University Health Network, Toronto Western Research Institute ~ 5 year Grant $748,827

Rett syndrome is one of the most common genetic forms of developmental delay affecting girls. We know the gene responsible for the condition, and there are mice that develop a Rett-like condition. Even though we have known the gene responsible for Rett syndrome for over 10 years, we still do not which types of cells in the brain play a key role in causing Rett syndrome, nor do we really know if the condition can be corrected. Our previous work suggests that correcting Rett syndrome is possible, as we showed that if one fixes the mutated gene in the brain of affected mice, some behavioural improvements are seen. But our rescue was incomplete – and we do not know why. Perhaps we targeted the wrong types of cells, or not enough cells in the brain to fix the condition, or perhaps not all of the problems with Rett syndrome can be fixed. Our current project will determine how well some of the most problematic symptoms of Rett syndrome can be corrected, and test which types of cells in the brain must be considered for the best treatment strategies.

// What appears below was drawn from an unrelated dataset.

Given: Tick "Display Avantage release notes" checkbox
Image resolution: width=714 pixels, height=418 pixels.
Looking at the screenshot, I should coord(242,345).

Dr. N. Farra, Dr. J.R. Ellis

Hospital for Sick Children, Toronto ~ 3 year grant $105,000

Rett Syndrome (RTT) is a severe neurological disorder caused by mutations in the MECP2 gene. Primarily affecting females, this common cause of mental retardation may be treated by “gene therapy” that introduces the normal gene into affected cells. Although RTT is reversible in mice, gene therapy for this autism spectrum disorder will be a challenge because too much MeCP2 causes disease. By virtue of its position on the X chromosome, random X-inactivation in females leads to mosaicism where neurons express only mutant or only wild-type MeCP2. Consequently, vectors designed for RTT therapy must deliver MeCP2 to neurons while avoiding over-expression. For my thesis, I will generate novel lentivirus vectors that preserve overall levels by expressing therapeutic human MeCP2 while simultaneously expressing a microRNA (miRNA) that specifically degrades equivalent amounts of endogenous mouse Mecp2. Lentiviruses will be produced and these “co-transcriptional” vectors will be evaluated following infection of neurospheres and neurons derived from induced pluripotent stem cells (iPSCs). iPSCs, which like embryonic stem cells are capable of differentiating into any adult cell type, have been generated by reprogramming differentiated mouse and human fibroblasts using specific pluripotency-determining transcription factors. To model RTT, I have generated iPSCs from Mecp2308 mice and will differentiate these mutant cells down the neuronal lineage. These mice express a truncated form of MeCP2 and represent a mouse model of RTT. These differentiated neurons will be infected with co-transcriptional viruses and I will evaluate whether mutant neuronal phenotypes are rescued in vitro. To correct RTT symptoms in vivo, these cells will be delivered into the brains of postnatal mice, and memory, learning, and behaviour will be assessed. Our anticipated outcome is a proof of principle that co-transcriptional gene therapy produces neurons that express correct levels of normal MeCP2.